1978 European Mixed Team Badminton Championships

Tournament details
- Dates: 9–11 April 1978
- Edition: 4
- Venue: Guild Hall
- Location: Preston, England

= 1978 European Mixed Team Badminton Championships =

The 1978 European Mixed Team Badminton Championships were held in Preston, England, from 9 to 11 April 1978. The tournament was hosted by the European Badminton Union and the Badminton Association of England.
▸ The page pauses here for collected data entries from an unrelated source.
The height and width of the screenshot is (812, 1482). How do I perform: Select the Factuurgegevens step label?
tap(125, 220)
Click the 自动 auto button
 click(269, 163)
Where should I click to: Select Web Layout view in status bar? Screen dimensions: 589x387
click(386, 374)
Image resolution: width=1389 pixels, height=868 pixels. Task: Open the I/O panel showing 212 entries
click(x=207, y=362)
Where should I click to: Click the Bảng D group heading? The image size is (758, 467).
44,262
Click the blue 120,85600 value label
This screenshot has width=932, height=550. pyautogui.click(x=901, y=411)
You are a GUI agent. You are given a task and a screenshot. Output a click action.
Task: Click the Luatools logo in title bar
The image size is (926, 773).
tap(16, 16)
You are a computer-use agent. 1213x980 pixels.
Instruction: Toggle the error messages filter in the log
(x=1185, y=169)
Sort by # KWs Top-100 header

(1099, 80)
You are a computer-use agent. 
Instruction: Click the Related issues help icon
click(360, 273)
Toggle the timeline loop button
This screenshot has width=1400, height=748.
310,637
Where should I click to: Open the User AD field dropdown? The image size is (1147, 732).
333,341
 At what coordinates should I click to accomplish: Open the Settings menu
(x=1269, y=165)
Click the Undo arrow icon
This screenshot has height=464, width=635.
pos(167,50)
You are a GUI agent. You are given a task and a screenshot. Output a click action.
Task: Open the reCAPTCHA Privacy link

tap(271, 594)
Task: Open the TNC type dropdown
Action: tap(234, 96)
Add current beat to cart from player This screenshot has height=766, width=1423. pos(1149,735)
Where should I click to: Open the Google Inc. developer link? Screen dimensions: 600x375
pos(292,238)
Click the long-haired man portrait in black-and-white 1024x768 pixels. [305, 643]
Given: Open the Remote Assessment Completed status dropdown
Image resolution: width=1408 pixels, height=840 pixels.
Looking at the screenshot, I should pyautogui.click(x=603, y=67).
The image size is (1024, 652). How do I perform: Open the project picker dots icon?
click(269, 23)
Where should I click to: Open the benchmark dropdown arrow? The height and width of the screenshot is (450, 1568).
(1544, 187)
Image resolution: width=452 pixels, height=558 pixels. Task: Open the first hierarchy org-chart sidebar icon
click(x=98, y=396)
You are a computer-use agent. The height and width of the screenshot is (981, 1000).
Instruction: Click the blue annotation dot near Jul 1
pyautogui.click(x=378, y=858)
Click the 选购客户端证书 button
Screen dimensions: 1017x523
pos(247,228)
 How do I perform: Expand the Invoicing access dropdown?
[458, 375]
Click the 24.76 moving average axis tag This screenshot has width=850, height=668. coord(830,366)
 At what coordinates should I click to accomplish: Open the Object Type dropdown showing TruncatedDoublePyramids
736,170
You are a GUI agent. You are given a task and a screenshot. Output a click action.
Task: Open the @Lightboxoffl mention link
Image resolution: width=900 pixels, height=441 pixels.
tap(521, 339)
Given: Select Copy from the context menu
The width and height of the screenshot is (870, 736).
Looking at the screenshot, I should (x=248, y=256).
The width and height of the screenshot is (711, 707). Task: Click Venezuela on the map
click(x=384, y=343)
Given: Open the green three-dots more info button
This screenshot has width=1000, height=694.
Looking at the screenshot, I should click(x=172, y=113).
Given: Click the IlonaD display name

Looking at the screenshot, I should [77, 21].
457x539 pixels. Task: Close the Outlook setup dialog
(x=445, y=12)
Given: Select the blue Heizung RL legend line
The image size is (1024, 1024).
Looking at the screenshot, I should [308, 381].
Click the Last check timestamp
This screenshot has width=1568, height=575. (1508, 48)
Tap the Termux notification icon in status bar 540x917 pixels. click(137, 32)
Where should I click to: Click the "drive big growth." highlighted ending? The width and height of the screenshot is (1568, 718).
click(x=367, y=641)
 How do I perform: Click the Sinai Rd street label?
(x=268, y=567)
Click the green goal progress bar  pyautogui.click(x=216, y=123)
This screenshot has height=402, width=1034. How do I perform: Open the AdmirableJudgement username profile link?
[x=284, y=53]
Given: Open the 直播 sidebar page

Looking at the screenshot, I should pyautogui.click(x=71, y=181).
The tournament was held at the Guild Hall.

==Medalists==
| Mixed team | David Eddy Kevin Jolly Ray Stevens Eddy Sutton Mike Tredgett Karen Bridge Nora Perry Anne Statt Barbara Sutton Jane Webster | Flemming Delfs Steen Fladberg Jesper Helledie Steen Skovgaard Inge Borgstrøm Lonny Bostofte Lene Køppen Pia Nielsen Imre Nielsen | Bengt Fröman Sture Johnsson Stefan Karlsson Thomas Kihlström Claes Nordin Anette Börjesson Britt-Marie Larsson |

| Event | Gold | Silver | Bronze |
|---|---|---|---|
| Mixed team | England David Eddy Kevin Jolly Ray Stevens Eddy Sutton Mike Tredgett Karen Bridge Nora Perry Anne Statt Barbara Sutton Jane Webster | Denmark Flemming Delfs Steen Fladberg Jesper Helledie Steen Skovgaard Inge Borgstrøm Lonny Bostofte Lene Køppen Pia Nielsen Imre Nielsen | Sweden Bengt Fröman Sture Johnsson Stefan Karlsson Thomas Kihlström Claes Nordin Anette Börjesson Britt-Marie Larsson |

== Draw ==
A total of fifteen teams competed in the championships. Italy and Portugal made their first appearance in the championships.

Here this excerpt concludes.